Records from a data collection

^^^^

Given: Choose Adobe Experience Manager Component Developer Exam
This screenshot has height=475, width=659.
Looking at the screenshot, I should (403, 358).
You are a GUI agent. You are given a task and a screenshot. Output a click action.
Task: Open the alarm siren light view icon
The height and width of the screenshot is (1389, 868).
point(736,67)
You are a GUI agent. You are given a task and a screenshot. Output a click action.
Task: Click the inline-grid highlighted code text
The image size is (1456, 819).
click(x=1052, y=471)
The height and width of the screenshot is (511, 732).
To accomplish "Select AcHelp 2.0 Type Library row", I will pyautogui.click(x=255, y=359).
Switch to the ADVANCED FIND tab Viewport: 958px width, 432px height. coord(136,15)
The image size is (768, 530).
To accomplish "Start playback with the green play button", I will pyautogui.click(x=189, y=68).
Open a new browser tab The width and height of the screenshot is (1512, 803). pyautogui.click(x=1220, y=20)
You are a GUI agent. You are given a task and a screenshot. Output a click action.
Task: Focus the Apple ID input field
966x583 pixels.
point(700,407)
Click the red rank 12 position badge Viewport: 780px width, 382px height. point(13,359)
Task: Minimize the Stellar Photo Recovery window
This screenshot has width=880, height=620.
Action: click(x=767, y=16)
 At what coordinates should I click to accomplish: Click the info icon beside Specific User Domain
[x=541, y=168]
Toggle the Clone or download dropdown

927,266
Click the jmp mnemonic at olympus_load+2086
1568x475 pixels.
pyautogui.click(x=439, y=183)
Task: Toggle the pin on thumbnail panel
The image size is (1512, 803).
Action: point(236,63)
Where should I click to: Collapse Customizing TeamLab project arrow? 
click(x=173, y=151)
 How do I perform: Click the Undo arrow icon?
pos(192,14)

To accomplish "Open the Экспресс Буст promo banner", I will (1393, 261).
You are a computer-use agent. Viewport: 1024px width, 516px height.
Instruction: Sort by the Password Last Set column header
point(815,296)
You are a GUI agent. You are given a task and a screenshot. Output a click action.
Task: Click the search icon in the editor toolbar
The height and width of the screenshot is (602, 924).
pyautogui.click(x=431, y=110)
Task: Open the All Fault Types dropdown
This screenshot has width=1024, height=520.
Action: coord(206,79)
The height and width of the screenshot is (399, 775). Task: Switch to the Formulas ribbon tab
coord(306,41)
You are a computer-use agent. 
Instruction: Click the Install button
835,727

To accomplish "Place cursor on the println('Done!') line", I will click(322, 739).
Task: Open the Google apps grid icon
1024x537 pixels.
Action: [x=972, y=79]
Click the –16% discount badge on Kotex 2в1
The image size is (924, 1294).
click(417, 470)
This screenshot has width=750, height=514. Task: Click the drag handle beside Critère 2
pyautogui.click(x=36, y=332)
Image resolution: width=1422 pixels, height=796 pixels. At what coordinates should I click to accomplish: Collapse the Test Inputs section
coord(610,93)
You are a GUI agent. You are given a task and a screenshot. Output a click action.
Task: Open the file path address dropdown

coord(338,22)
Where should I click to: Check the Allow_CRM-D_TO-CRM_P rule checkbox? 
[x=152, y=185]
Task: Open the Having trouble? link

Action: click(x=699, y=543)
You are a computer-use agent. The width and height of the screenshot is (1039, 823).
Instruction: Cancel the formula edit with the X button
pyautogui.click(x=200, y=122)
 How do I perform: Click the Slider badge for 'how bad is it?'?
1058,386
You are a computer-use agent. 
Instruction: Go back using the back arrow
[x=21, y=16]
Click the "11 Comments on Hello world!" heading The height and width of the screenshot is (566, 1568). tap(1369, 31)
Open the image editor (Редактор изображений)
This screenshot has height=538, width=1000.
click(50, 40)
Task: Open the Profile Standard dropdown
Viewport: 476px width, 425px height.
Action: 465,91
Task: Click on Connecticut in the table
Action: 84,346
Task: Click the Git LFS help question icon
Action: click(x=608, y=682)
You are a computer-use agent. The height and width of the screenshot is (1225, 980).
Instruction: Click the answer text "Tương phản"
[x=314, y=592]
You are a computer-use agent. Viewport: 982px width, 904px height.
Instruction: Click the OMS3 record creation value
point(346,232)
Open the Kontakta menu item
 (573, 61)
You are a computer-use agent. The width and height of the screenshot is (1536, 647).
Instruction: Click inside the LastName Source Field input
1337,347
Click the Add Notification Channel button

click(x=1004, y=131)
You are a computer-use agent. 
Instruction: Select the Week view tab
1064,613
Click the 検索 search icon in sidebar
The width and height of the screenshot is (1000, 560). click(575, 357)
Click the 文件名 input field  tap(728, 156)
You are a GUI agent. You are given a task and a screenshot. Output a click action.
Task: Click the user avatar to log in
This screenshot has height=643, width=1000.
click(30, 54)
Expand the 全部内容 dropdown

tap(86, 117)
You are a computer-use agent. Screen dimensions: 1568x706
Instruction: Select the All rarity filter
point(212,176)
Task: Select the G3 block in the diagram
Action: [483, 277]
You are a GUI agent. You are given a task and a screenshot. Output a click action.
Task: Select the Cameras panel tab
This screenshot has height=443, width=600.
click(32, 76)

^^^^

## WORK REQUIRED:
Please make an exact copy of the lines above from the line with "Viewport: 476px width, 425px height." through the line with "You are a computer-use agent. The height", both ends included.

## ANSWER TO THIS PROBLEM:
Viewport: 476px width, 425px height.
Action: 465,91
Task: Click on Connecticut in the table
Action: 84,346
Task: Click the Git LFS help question icon
Action: click(x=608, y=682)
You are a computer-use agent. The height and width of the screenshot is (1225, 980).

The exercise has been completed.